Avec Montaigne, c’est autre chose. Comme nombre de ses lecteurs, je suis tenté de me dire, à l’instar d’André Gide, « à quel point je le fais mien… il me semble que c’est moi-même ». Ou encore, Stefan Zweig qui, contraint à un exil qu’il subissait de manière insupportable, trouvait en Montaigne un ami véritable : « Ici est un Toi, dans lequel mon Moi se reflète, ici est abolie la distance qui sépare une époque de l’autre. »

Oui, nonobstant le français tel qu’il fut écrit par Montaigne et qui compte nombre de différences avec celui que nous écrivons aujourd’hui, plus de 400 ans après sa mort, il reste tout à fait possible d’élire l’auteur des Essais comment un compagnon qui aide à vivre. C’est d’ailleurs sous cet angle que l’analyse et le raconte Sarah Bakewell : Comment vivre ?, s’intitule son livre, et son sous-titre ajoute : Une vie de Montaigne en une question et vingt tentatives de réponse. Cela étant dit, n’attendons pas de ce livre des recettes facilement transposables, mais bien plutôt le compagnonnage d’un homme qui sut traverser des temps difficiles, à une époque où, entre deux accalmies, faisaient rage les guerres de religion, à une époque où les épidémies étaient fréquentes, à une époque où un homme malade (car Montaigne souffrit, toute sa vie, de coliques néphrétiques) ne pouvait guère espérer un secours efficace de la médecine, à une époque où, à chaque voyage, l’on pouvait être agressé et rançonné… Montaigne ne fut pas (ou pas uniquement) un philosophe de chambre : il entreprit plusieurs voyages, dont un qui dura des mois, le menant en Italie en passant par l’Allemagne et la Suisse, avant de devoir rentrer à Bordeaux où l’on venait de l’élire comme maire.

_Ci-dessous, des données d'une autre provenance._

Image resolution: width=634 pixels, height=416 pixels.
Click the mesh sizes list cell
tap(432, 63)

Il exerça donc aussi les fonctions d’un élu et intervient quelque peu au plan politique, y compris le plus élevé du royaume.

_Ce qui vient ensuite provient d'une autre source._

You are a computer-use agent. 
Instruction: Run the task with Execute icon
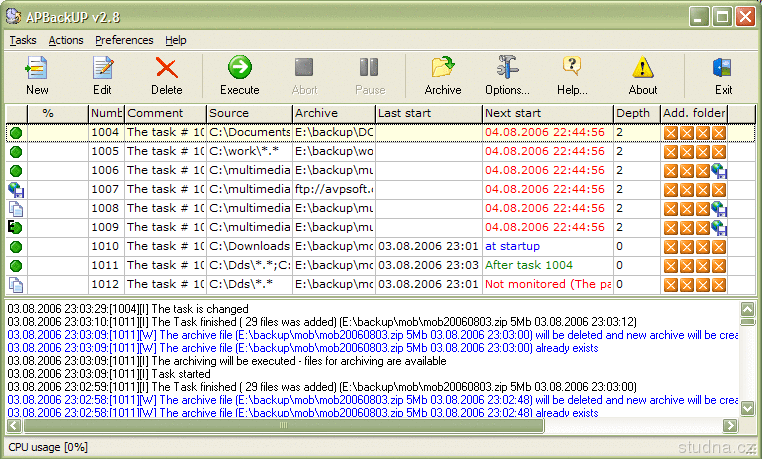[x=239, y=68]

Mais Montaigne n’était pas homme du genre à se targuer de quoi que ce soit. Si beaucoup de lecteurs se reconnaissent en lui, c’est, parce qu’en se décrivant lui-même, en faisant état de ses doutes, en mettant en avant son scepticisme même, il tend à chacun une sorte de miroir. Blaise Pascal (1623-1662) eut beau jeu de juger « sot » ce projet de se peindre, c’est pourtant, ce faisant, que l’auteur des Essais trouva une multitude de lecteurs qui reconnurent en lui un frère en humanité. Certes, la réception de Montaigne évolua au fil du temps, au gré des éditions, au gré, surtout, des changements de mentalité, si bien que si certains louèrent des aspects de Montaigne, ils en dénigrèrent d’autres. Sarah Bakewell, et c’est un des points forts de son livre, s’attache précisément à inventorier la multiplicité des interprétations de Montaigne, nous rappelant, d’ailleurs, au cours d’un des chapitres, que c’est en Angleterre que Montaigne trouva quelques-uns de ses plus fervents admirateurs (mais, il faut le dire, au prix de traductions plus ou moins approximatives). Sans négliger les faits marquants de la vie de Montaigne (un accident de cheval qui faillit lui coûter la vie, son amitié avec La Boétie (1530-1563), celle aussi avec Madame de Gournay (1565-1645), ses voyages, son engagement en tant que maire, etc.), Sarah Bakewell se plaît surtout à rendre compte de l’écriture à la fois simple et complexe des Essais : un livre qui, paradoxalement, du fait de sa simplicité même, peut paraître parfois déroutant. Montaigne se permettait tout dans ce livre, chaque fois qu’il abordait un sujet, il se plaisait à le quitter dès qu’il pouvait, selon son inspiration. Les Essais abondent en digressions : c’est ce qui fait à la fois leur charme et leur difficulté. Encore une fois, ne prenons pas Montaigne comme un maître à penser, il ne l’aurait pas souhaité, mais comme un compagnon qui aide à vivre et à penser.  Sur ce terrain-là, il n’a pas son égal, d’autant plus que, jusqu’au bout, même s’il fut maire de Bordeaux, il est resté un homme simple, presque ordinaire, mais un observateur avisé qui, par exemple, s’interrogea le jour où sa chatte vient le troubler au cours de son travail avec la volonté expresse de jouer.  C’est à partir de là, à partir de faits aussi banals que celui-là qu’il s’est ingénié à écrire : Pascal avait décidément bien tort, ce n’était pas « un sot projet » que celui qu’avait conçu Montaigne ! 

9/10

 

                                                                                     Luc Schweitzer, ss.cc.